Extract from the material below each line that contains the string "width", reproducing every such line in full.
══════
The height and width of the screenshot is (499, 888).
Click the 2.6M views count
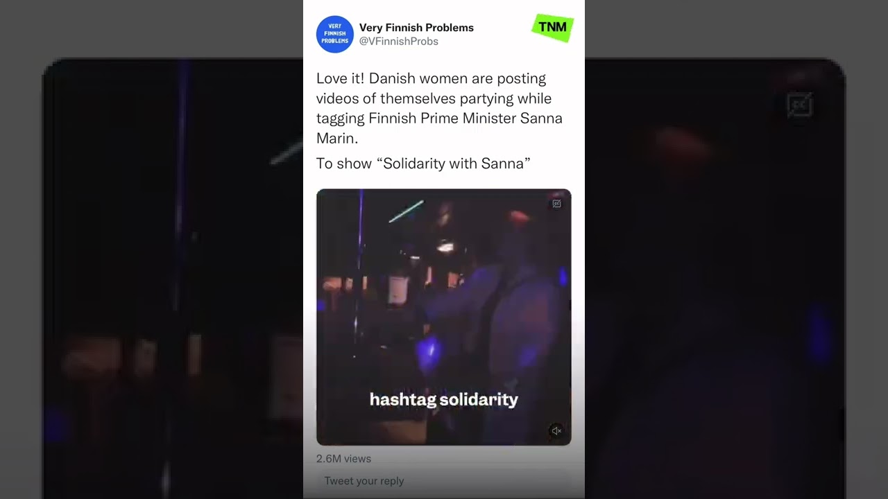click(343, 459)
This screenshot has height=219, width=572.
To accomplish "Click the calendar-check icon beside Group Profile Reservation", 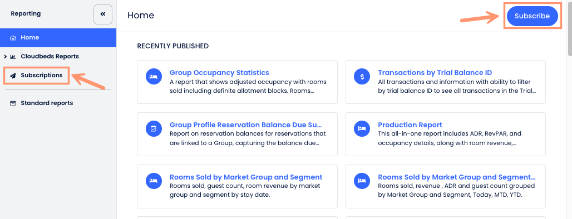I will [154, 128].
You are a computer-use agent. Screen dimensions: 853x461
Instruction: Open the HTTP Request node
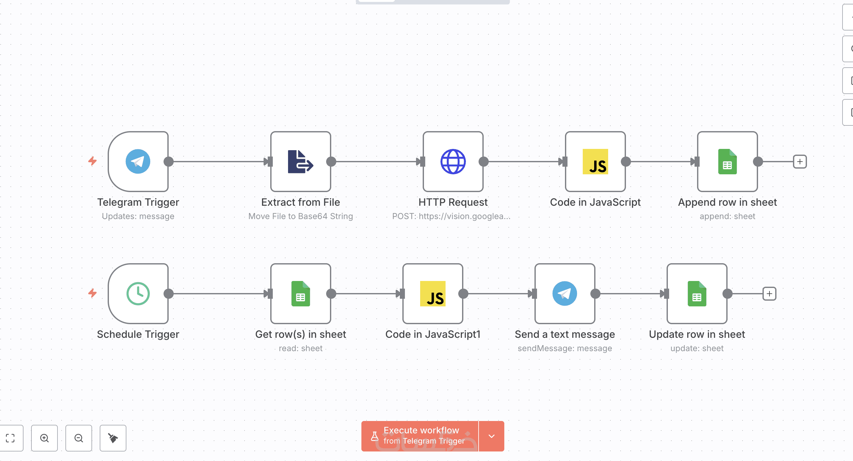pyautogui.click(x=453, y=161)
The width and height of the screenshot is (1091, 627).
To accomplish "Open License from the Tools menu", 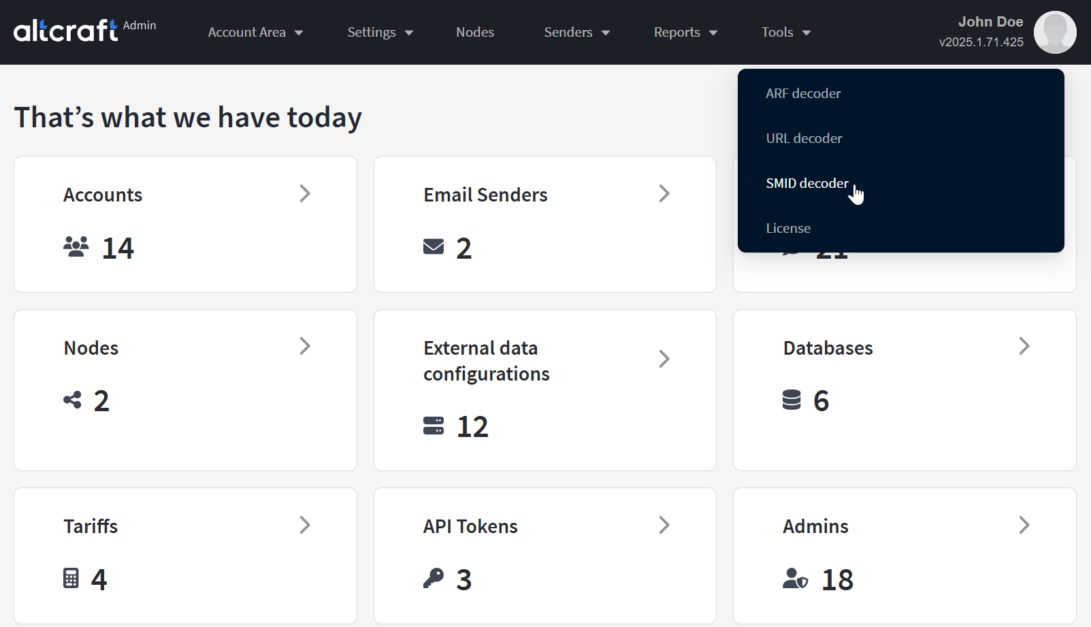I will tap(788, 228).
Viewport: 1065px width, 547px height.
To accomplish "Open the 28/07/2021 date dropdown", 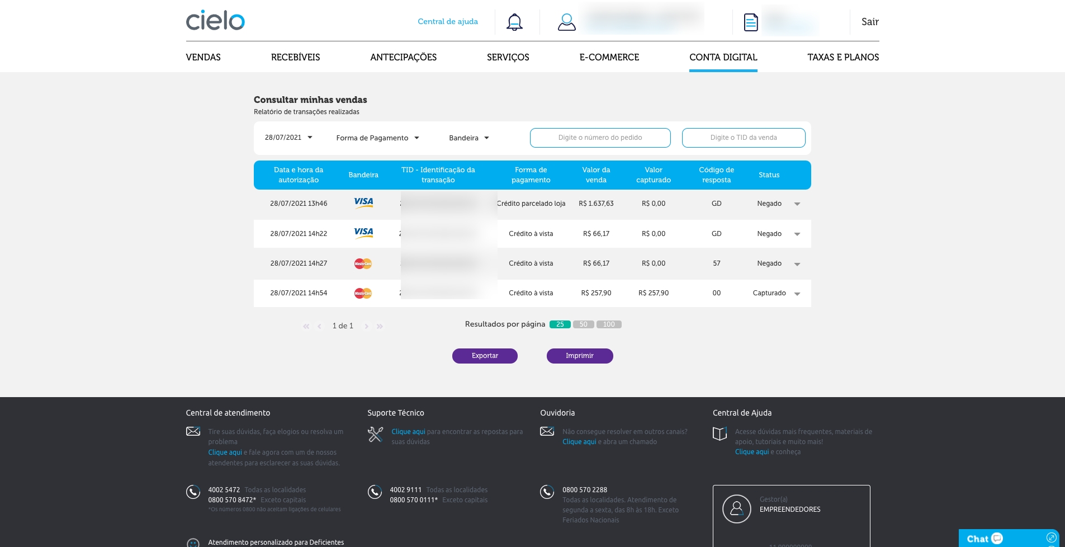I will pos(288,138).
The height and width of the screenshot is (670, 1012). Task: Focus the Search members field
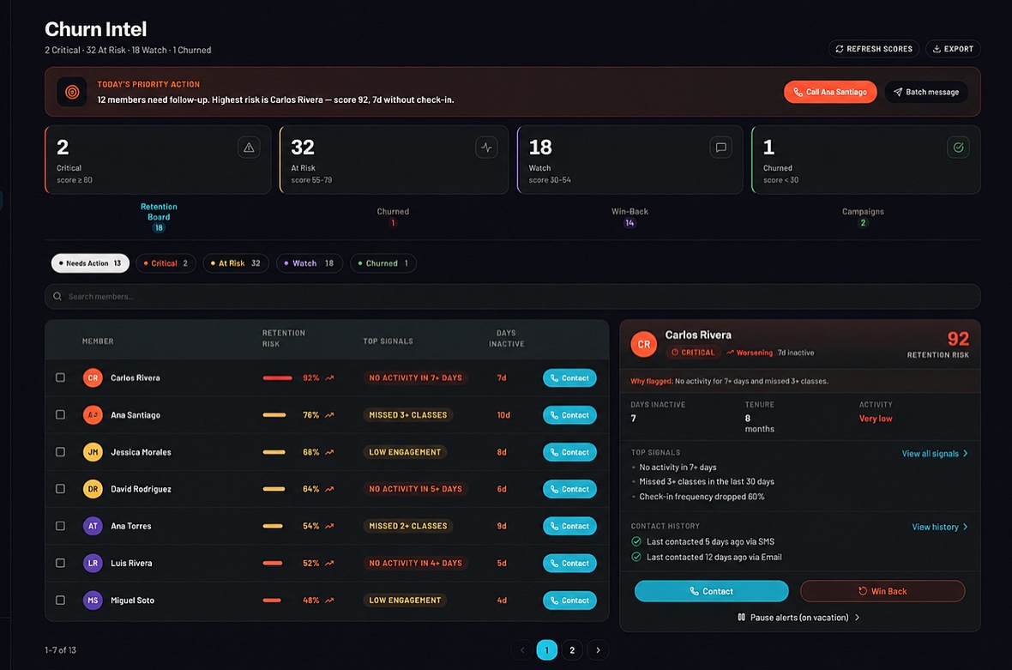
══════
Answer to this task:
The height and width of the screenshot is (499, 888).
This screenshot has height=219, width=572.
The width and height of the screenshot is (1091, 627).
Viewport: 1065px width, 547px height.
The height and width of the screenshot is (670, 1012). Task: Focus the Search members field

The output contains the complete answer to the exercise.